Introducing SOAP
In the January and February installments of “At the Forge”, I demonstrated a simple three-tier web application using a database, web server and the Mason templating system for mod_perl. We were able to see some of the advantages and disadvantages of a three-tier web application, particularly when compared with its two-tier counterpart.
But as I pointed out last month, our three-tier architecture was incomplete and wasn't necessarily a fair demonstration. That's because our Perl middleware object layer had to reside on the same computer as the components we wrote for HTML::Mason, a templating system built on mod_perl. Depending on how you count things, this might be considered a two-tier application, albeit one with an object-oriented abstraction layer between the tiers.
In order to put the Mason components and Perl objects on separate computers, we somehow need the ability to call an object method across a network. That is, the following line of Perl would work, regardless of whether $object resides on the same computer as our Apache server or somewhere else on the Internet:
$object->method($arg1, $arg2);
Distributed-object technology and remote-procedure calls have existed for many years on a variety of platforms. In almost every case, this technology was restricted to a particular language or platform. DCOM (Distributed Component Object Model) allows objects of any language to communicate but only under Windows. Java's RMI (Remote Method Invocation) can only communicate with other Java objects. CORBA is an exception to this, allowing objects to communicate across platforms and languages, but CORBA is complex, has taken awhile to get off the ground and isn't yet a part of most programmers' knowledge base.

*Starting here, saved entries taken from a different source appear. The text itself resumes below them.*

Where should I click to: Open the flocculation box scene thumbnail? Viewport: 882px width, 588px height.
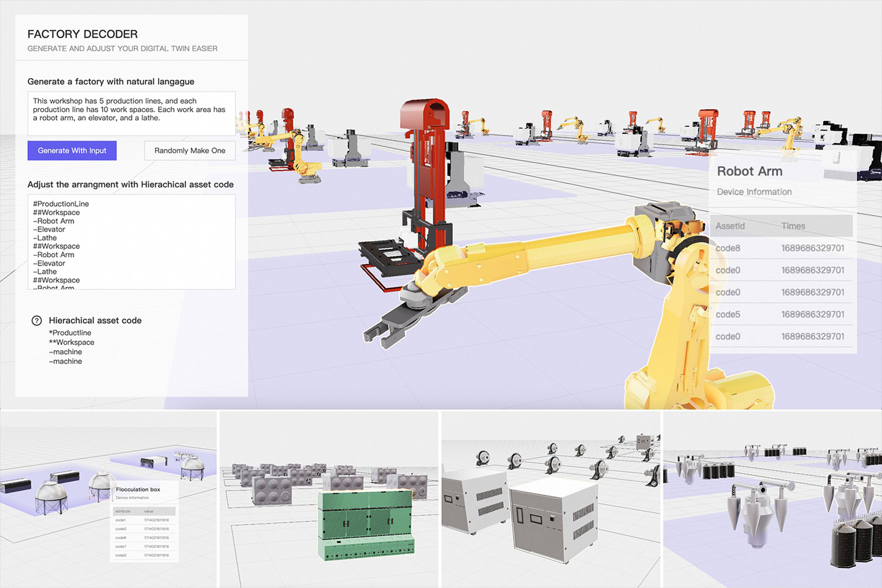click(x=108, y=499)
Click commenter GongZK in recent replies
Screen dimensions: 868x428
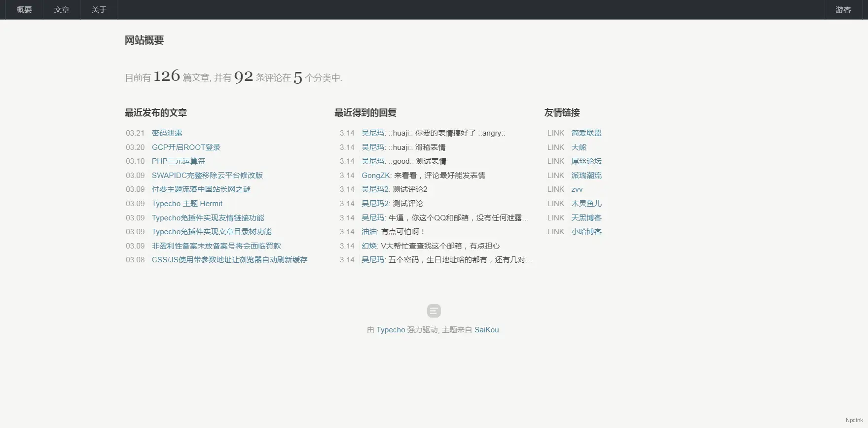376,176
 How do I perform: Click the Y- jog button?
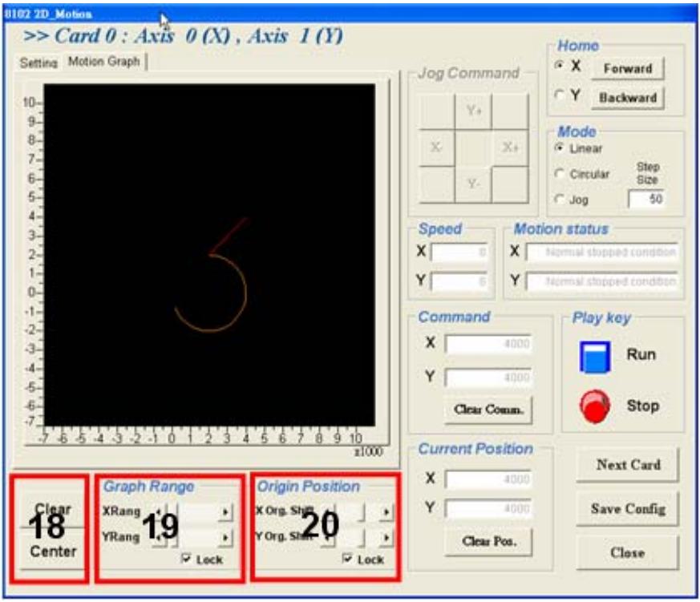[x=473, y=184]

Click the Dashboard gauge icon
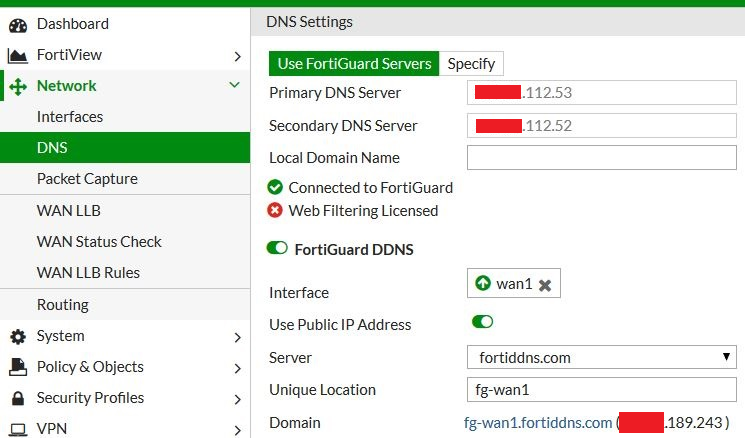(x=17, y=24)
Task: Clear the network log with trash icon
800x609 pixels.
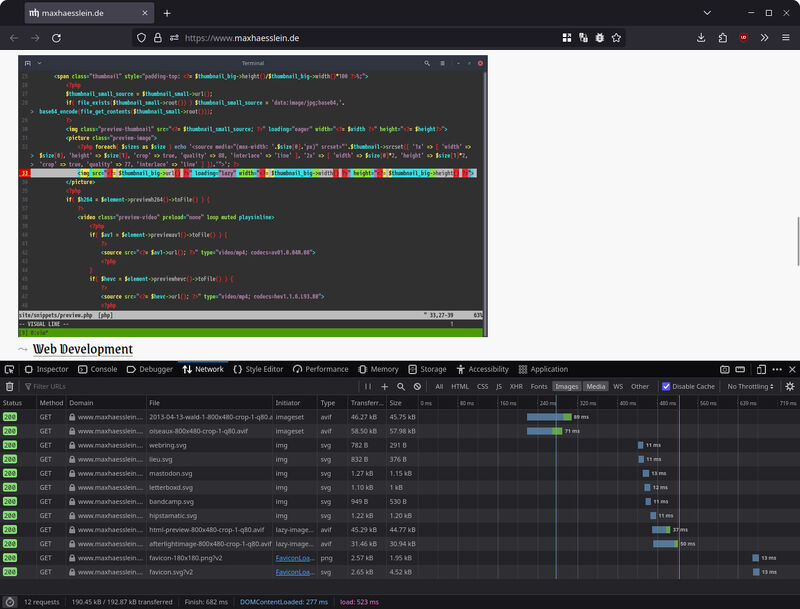Action: coord(10,386)
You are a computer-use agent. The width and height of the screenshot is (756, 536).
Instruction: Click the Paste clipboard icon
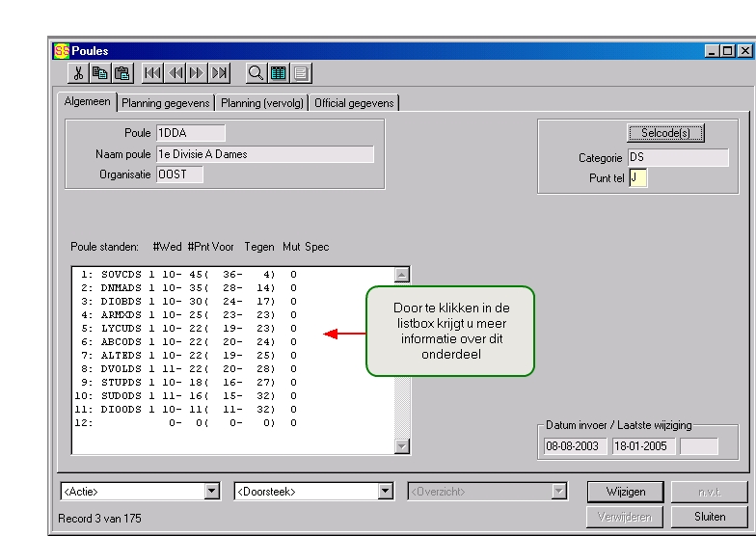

In response to these proprietary and complex protocols, a number of people in the Internet community have created SOAP, the Simple Object Access Protocol, that makes it extremely easy to create distributed applications. Two of the biggest proponents of SOAP have been Dave Winer (famous for his Scripting News “weblog”) and Microsoft, which is not usually associated with open standards and cross-platform protocols. Regardless of what we in the Linux community might think, Microsoft has publicly embraced SOAP, making it a cornerstone of its .NET effort.

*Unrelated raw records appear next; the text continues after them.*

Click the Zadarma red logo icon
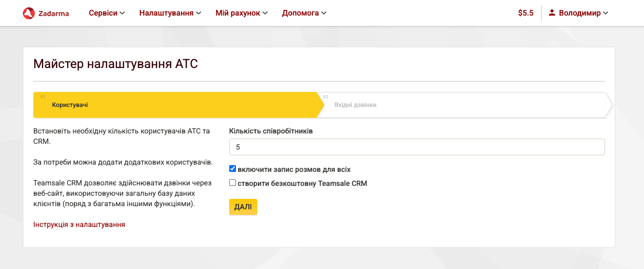This screenshot has width=644, height=269. click(x=29, y=13)

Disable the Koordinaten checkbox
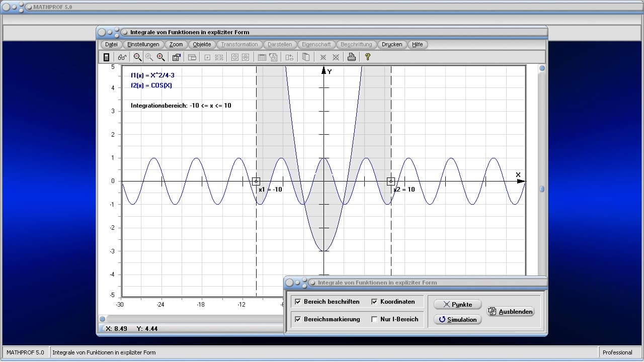click(x=374, y=302)
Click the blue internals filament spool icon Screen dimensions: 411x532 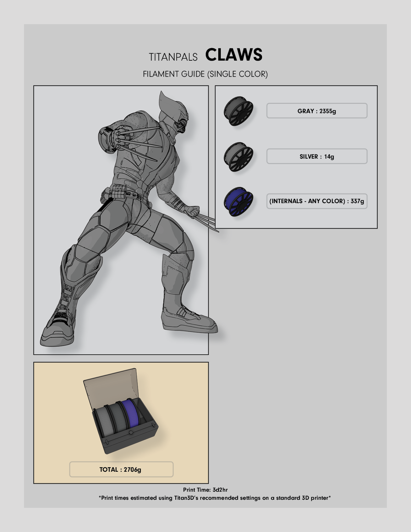click(x=239, y=202)
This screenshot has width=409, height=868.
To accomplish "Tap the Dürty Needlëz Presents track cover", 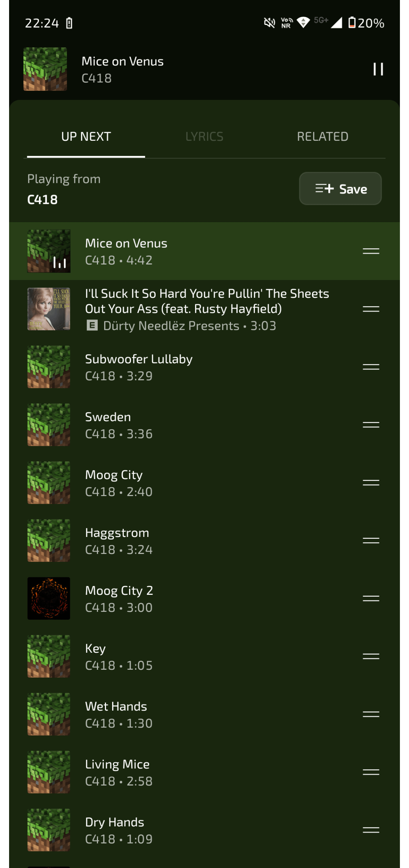I will [x=49, y=309].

SOAP depends on the idea that any two computers on the Internet can communicate using HTTP, the protocol that powers the Web. (Actually, SOAP can be transmitted over nearly any high-level protocol, including SMTP and POP3, but HTTP is by far the most common.) It then transmits information using XML, the markup language that allows us to create tags and document standards. The server turns the incoming XML into an object method call, and then turns the object's response into an XML document that is returned as the HTTP response. Since both HTTP and XML are open standards, published by the World Wide Web Consortium, they can be (and are) implemented on a variety of platforms and, thus, interact without any trouble.

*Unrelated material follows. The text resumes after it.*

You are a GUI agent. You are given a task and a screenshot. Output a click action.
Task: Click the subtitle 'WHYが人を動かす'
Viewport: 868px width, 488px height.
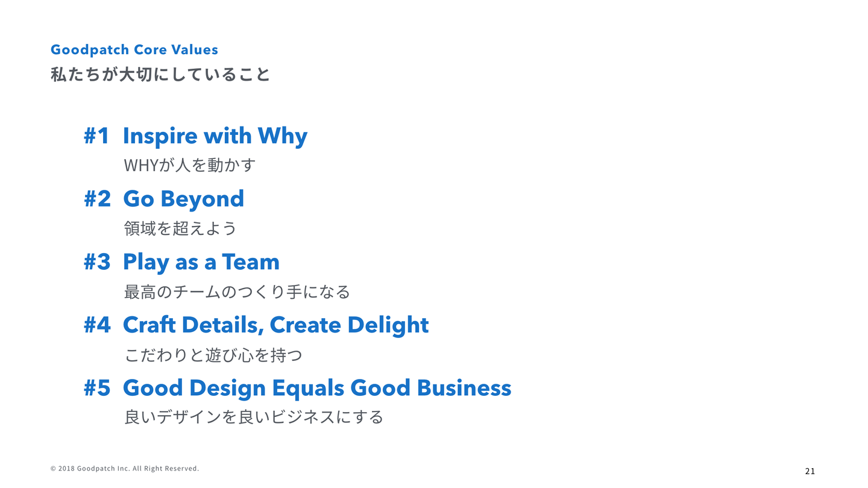coord(189,165)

The predecessor to SOAP, known simply as XML-RPC, provided a simple mechanism for remote procedure calls (RPC) using data formatted in XML and transmitted over HTTP. For a variety of reasons, including the fact that XML-RPC could not handle advanced data structures, the W3C adopted SOAP.
A number of languages and platforms continue to support XML-RPC, and it's possible that some situations might call for its use because it has a smaller overhead. Practically speaking, however, the fact that SOAP has gotten so much attention has led to the development, use and debugging of its libraries to a much greater extent than those for XML-RPC. As of this writing, however, there are more implementations of SOAP than XML-RPC, meaning that your choice of platform or language might force your hand toward one protocol or the other.
SOAP, as its name implies, expects to work with objects rather than simple procedure calls. Thus, SOAP client invokes a method on a particular object on the server. The method is specified in the body of the XML document itself, while the object with which it is associated is named in an HTTP “SOAPAction” header. Of course, we also need to specify a computer name and port to which the SOAP request can be directed.
The server itself, including its name and the port number on which the SOAP request is transmitted, is known as the SOAP proxy. This makes sense when you consider that the HTTP server is simply relaying an object method invocation and isn't doing any of this work by itself. Do not confuse the SOAP proxy with an HTTP proxy. An HTTP proxy relays requests from an HTTP client to an HTTP server and often performs security checks and caching. A SOAP proxy, by contrast, relays messages between a SOAP client and an object on the proxy's computer.
The object for which the SOAP server acts as a proxy is sometimes known as the endpoint and is specified in a “SOAPAction” HTTP header. The name of the endpoint can be virtually any text string, including hierarchy separators such as :: and /. In practice, the endpoint has a direct connection to the object hierarchy associated with the language in which the SOAP proxy is written. In Perl, the endpoint might be something like “Foo/Bar”, which refers to the Foo::Bar object located in the file Foo/Bar.pm.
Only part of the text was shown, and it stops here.